The project team identified and described a network of 34 experimental drainage sites across 8 states representing 186 site-years of data encompassing a variety of agronomic, hydrologic, and climate data to allow for characterization of production and water quality impacts of drainage water storage. 16 of these experimental sites are currently collecting data to evaluate the drainage practices.
A database framework was developed to manage experimental data from the project area to encourage collaboration and enhancements to the agro-ecosystem model DRAINMOD will allow for improved modeling of drainage water storage.
The team began outreach and education related to drainage water storage in the landscape piloting education modules on soil and water management concepts to grade 9-12 students and teachers, reaching more than 700 drainage stakeholders during Extension events in Illinois, Indiana, Iowa, Minnesota, Missouri, and Nebraska.
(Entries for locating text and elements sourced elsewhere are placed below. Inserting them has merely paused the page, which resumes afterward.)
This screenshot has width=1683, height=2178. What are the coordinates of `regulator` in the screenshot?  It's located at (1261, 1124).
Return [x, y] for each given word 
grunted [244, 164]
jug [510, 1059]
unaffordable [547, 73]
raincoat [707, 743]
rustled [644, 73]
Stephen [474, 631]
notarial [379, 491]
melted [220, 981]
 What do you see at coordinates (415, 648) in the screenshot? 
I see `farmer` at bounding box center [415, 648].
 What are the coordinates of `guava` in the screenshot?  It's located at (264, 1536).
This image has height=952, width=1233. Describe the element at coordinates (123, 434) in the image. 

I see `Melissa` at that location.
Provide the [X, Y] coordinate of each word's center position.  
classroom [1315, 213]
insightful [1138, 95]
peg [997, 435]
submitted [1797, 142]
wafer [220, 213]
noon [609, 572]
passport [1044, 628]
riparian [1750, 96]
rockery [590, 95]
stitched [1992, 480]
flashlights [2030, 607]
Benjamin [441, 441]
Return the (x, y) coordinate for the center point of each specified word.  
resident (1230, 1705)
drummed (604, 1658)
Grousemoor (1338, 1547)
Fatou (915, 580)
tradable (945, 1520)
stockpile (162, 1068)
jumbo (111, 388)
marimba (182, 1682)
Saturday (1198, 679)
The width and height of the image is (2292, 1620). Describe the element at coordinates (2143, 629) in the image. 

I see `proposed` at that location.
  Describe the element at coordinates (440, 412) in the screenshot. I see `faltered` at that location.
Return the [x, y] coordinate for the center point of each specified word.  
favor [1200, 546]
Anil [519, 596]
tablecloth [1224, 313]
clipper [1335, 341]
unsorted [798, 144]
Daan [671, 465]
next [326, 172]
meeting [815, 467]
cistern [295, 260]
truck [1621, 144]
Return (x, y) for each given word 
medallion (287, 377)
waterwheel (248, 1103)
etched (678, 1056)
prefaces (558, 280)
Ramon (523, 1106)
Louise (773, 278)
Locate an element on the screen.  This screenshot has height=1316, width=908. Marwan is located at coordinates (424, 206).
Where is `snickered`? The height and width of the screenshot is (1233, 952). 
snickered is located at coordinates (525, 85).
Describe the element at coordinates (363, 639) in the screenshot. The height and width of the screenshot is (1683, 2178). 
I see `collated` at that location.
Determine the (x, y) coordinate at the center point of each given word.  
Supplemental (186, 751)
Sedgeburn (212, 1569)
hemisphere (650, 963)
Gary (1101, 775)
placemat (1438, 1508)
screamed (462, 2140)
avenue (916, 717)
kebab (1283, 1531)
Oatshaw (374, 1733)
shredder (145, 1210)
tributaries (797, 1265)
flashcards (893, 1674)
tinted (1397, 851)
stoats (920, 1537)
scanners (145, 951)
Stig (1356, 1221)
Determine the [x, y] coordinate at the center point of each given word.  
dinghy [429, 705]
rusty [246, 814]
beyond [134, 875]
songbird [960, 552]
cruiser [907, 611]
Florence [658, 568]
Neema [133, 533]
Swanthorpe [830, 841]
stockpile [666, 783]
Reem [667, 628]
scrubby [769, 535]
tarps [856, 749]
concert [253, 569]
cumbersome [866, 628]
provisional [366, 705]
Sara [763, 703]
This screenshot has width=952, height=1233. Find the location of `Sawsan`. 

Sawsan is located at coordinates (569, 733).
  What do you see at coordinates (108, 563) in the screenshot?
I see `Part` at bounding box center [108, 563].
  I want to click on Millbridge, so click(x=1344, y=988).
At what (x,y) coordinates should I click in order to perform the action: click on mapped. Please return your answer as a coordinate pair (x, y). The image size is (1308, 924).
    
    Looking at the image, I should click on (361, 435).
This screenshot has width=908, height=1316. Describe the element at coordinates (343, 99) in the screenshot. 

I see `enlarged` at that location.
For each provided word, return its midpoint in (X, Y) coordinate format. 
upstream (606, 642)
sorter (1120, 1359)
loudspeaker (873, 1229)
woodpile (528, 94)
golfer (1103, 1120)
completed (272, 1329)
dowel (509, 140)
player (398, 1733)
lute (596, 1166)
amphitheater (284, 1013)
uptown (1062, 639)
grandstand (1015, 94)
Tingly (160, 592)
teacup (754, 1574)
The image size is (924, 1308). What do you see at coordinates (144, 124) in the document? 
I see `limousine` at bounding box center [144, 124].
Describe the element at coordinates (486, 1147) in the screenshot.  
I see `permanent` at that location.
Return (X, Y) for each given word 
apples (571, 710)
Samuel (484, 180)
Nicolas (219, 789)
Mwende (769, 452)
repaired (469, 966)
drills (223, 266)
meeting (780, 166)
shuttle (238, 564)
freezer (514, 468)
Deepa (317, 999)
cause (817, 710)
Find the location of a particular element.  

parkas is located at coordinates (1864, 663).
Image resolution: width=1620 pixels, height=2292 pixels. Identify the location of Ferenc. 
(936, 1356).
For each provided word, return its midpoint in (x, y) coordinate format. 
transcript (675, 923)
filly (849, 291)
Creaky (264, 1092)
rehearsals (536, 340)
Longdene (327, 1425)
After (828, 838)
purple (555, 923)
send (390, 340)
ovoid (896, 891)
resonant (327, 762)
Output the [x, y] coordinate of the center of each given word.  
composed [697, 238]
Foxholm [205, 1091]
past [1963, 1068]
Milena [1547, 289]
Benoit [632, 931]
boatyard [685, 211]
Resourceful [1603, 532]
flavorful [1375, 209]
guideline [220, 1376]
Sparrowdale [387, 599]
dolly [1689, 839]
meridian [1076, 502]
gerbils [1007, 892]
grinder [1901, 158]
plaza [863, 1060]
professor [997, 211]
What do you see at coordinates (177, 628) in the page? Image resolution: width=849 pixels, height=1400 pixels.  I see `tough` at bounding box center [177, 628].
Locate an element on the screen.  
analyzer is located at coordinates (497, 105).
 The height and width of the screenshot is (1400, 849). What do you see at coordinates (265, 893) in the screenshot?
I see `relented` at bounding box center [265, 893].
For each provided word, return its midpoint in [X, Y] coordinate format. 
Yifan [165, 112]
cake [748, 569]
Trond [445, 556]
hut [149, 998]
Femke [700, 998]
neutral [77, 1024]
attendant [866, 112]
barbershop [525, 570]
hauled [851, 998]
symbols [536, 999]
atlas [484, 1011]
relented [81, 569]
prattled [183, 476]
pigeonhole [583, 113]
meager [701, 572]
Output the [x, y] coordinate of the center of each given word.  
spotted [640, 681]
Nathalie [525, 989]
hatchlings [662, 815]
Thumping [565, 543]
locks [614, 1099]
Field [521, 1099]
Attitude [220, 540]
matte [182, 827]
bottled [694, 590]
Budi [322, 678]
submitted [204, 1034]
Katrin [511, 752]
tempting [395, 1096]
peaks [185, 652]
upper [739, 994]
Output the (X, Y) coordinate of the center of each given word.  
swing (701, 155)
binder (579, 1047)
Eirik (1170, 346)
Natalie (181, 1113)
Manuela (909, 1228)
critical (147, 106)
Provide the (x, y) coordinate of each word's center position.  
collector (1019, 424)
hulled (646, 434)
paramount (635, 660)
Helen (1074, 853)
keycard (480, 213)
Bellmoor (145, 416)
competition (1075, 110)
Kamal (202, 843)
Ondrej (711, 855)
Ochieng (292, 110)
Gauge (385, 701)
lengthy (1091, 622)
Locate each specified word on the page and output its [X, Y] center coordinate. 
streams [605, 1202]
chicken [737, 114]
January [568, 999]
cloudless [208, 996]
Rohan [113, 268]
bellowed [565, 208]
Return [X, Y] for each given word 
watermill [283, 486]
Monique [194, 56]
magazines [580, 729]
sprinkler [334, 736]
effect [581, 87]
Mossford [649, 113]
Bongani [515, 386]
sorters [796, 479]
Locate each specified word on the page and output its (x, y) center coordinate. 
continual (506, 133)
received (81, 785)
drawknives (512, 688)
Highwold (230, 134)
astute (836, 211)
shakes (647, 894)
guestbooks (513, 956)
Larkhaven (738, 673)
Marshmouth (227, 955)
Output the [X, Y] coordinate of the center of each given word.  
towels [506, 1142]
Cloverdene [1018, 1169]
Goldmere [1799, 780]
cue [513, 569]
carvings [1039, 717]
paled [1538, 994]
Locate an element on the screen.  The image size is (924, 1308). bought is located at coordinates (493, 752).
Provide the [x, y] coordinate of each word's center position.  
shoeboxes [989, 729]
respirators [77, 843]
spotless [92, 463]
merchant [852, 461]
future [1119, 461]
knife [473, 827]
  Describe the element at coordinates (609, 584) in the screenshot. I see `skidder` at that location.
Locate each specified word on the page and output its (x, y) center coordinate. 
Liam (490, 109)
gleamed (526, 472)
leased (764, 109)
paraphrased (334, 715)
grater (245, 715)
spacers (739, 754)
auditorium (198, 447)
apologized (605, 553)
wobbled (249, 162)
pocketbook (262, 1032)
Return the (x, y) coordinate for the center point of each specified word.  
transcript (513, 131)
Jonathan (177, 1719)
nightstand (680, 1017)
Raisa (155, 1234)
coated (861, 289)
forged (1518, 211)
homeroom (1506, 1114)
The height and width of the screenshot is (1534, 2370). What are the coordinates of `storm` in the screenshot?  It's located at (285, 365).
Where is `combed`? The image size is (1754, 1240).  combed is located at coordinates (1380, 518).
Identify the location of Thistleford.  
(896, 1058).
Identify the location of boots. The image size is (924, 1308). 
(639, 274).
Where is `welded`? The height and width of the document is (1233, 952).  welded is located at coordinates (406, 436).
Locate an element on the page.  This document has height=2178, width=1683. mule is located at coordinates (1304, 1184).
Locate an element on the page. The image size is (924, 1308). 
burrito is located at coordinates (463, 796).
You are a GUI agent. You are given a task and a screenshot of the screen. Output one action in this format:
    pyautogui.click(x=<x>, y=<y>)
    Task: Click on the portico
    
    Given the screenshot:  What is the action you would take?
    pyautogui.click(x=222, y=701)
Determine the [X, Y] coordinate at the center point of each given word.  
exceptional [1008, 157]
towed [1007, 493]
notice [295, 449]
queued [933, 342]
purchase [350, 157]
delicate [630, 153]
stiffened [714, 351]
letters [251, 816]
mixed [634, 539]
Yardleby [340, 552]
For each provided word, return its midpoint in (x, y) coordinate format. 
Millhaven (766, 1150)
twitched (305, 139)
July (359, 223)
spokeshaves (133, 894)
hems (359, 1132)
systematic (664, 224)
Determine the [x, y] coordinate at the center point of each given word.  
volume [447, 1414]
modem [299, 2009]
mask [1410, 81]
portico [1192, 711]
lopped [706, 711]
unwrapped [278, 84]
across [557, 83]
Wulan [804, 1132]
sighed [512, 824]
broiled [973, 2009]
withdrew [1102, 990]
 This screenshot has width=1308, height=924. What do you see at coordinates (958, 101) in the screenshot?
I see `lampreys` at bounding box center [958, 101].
9 academic and research presentations were delivered by project team members to more than 400 members of the academic and research communities. These presentations included broad level discussions of the Transforming Drainage project as well as more fine-scale reviews of experimental results and experiences in managing large-scale databases. Outlets for these presentations included NCERA-217, ADMS, American Society of Agronomy-Soil Science Society of America-Crop Science Society of America (ASA-SSSA-CSSA), American Society of Agricultural and Biological Engineers (ASABE), and the Hypoxia Task Force.
Saturated buffers were the focus of 4 field days (1 in Illinois, Iowa, Minnesota, and Nebraska each) and attended by 300 farmers and agency personnel.
At Missouri University Drainage and Subirrigation (MUDS) 2, an experimental site comparing free draining and controlled drainage on a claypan soil, the presence of drainage increased corn yield 15-21% compared to no drainage when non-coated urea was applied. Research results were delivered at 6 field days (5 in Missouri, 1 in Iowa) attended by 250 farmers, contractors, agribusiness representatives and agency personnel.
Research at Purdue's ACRE site increased awareness of the potential for water capture and use at this site through a MS thesis seminar. Through simulation modeling it was determined that water capture and early season use for irrigation could result in a wetland hydroperiod similar to current conditions, with an increase in the average wetland depth during the wet season of about 0.8 m.
A MS thesis at North Dakota State University incorporated subsurface drainage and subirrigation into the Checkbook Irrigation Scheduling Method and determined drainage and subirrigation schedules (amount and time) through consideration of upward flux from shallow water table.
The Transforming Drainage project includes 6 graduate students (4 PhD level, 2 MS level), 1 post-doctoral researcher, and 2 undergraduates who are working with project researchers at various experimental sites across the Midwest.